## Stored records
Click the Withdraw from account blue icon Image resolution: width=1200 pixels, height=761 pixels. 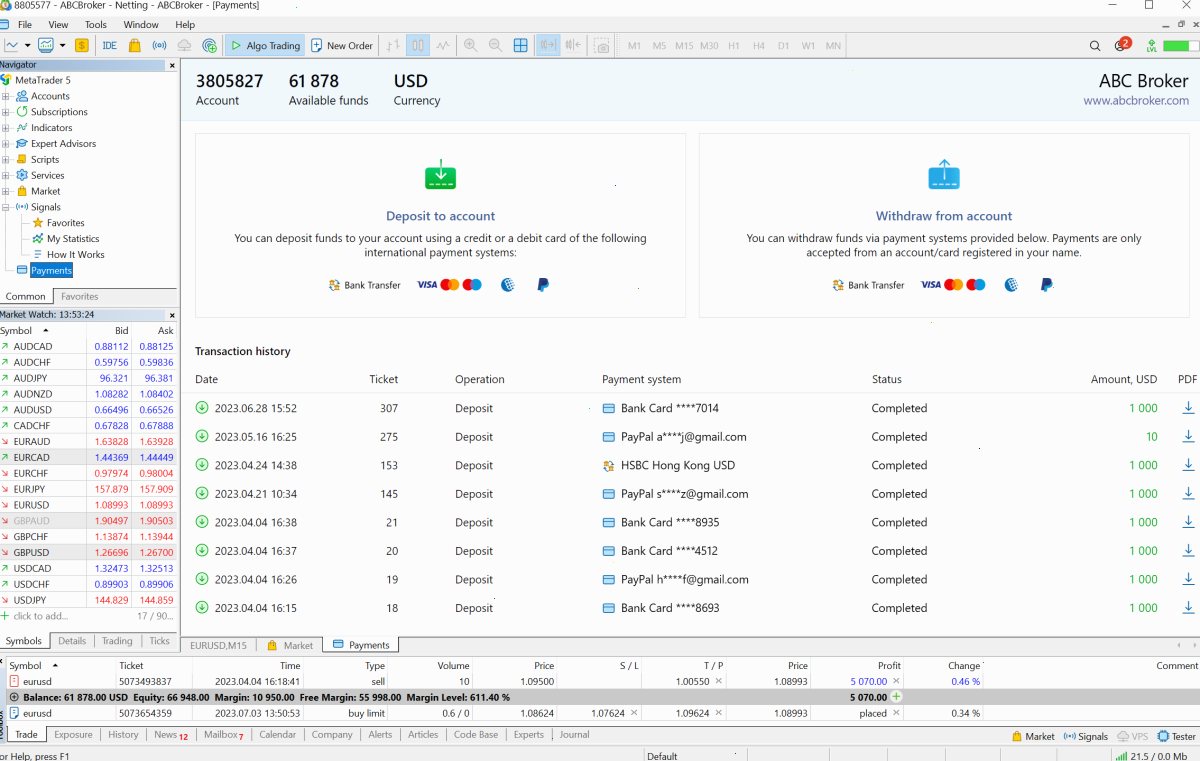tap(944, 175)
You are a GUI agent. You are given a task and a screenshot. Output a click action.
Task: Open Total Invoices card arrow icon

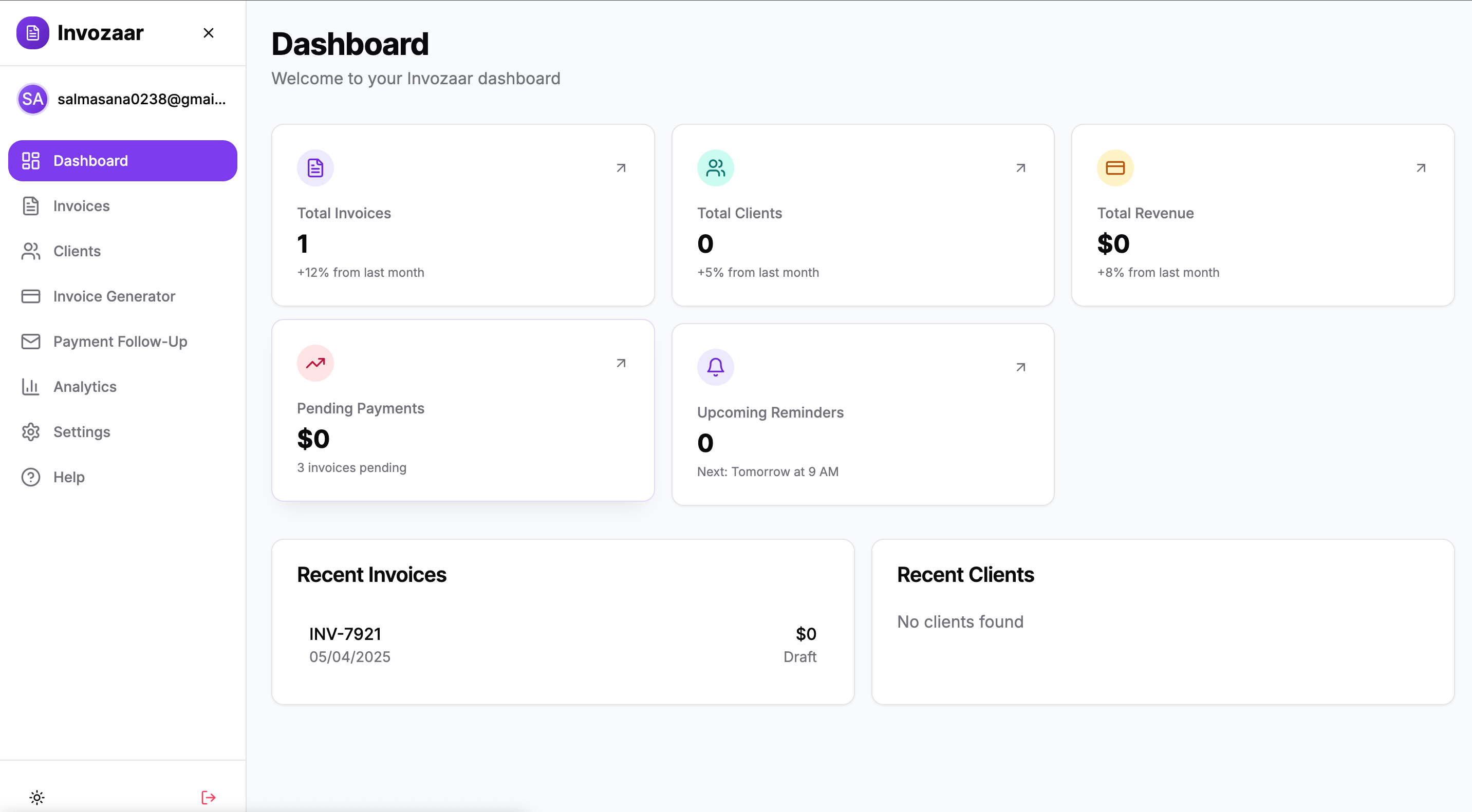(x=621, y=168)
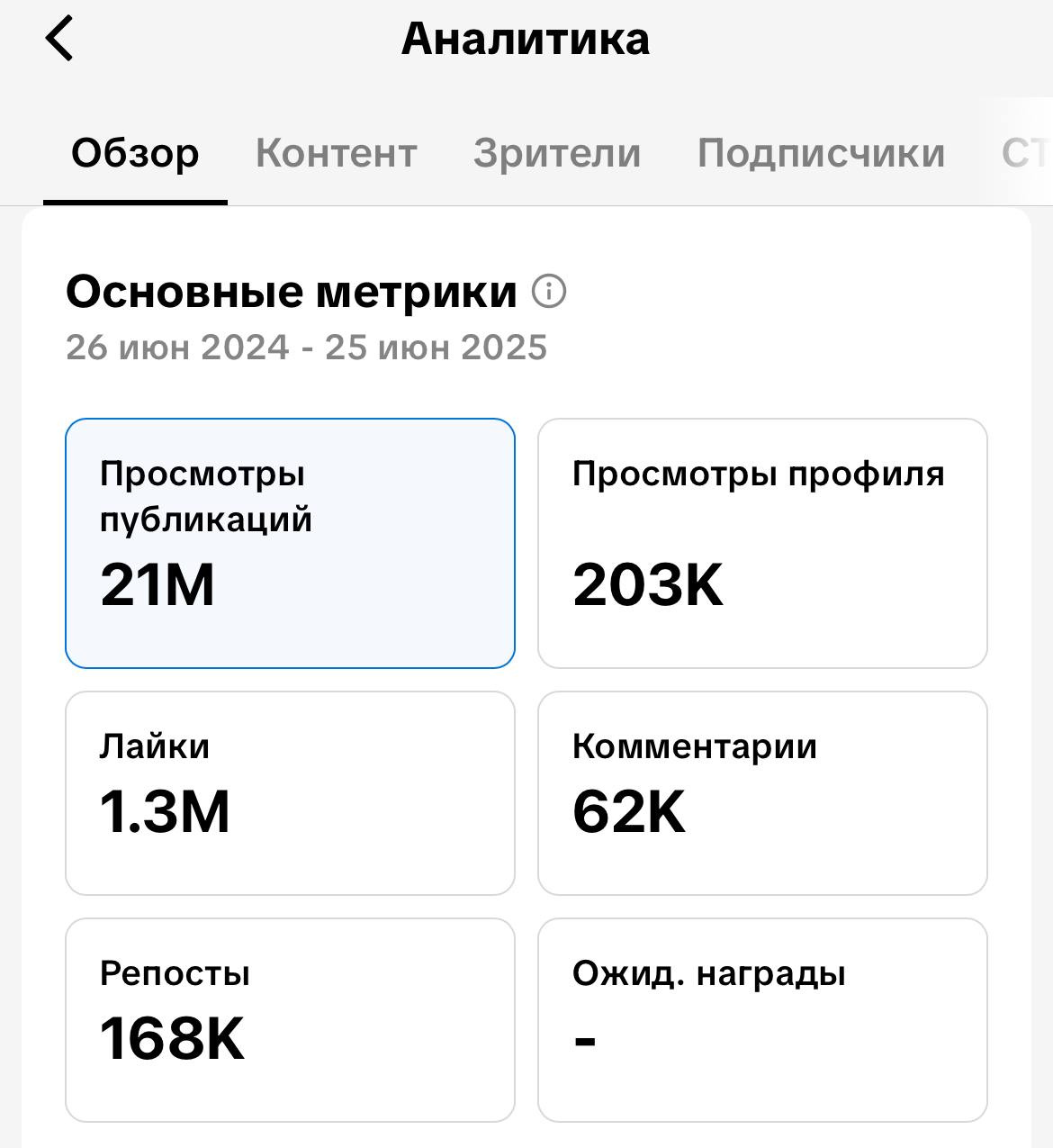This screenshot has width=1053, height=1148.
Task: Choose the Комментарии metric card
Action: 762,793
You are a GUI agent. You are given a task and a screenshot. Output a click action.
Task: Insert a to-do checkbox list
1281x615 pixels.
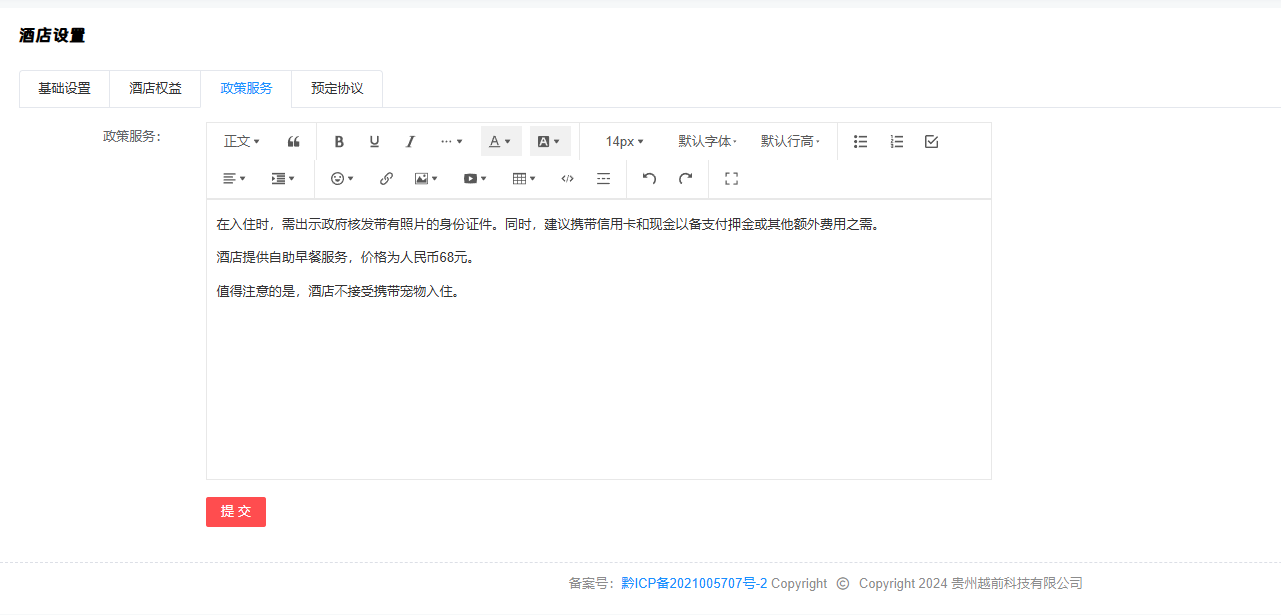931,142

## Goal
List every line of the records above that contains the word "card".

## Full output
Task: Open Total Invoices card arrow icon
Task: Choose the Комментарии metric card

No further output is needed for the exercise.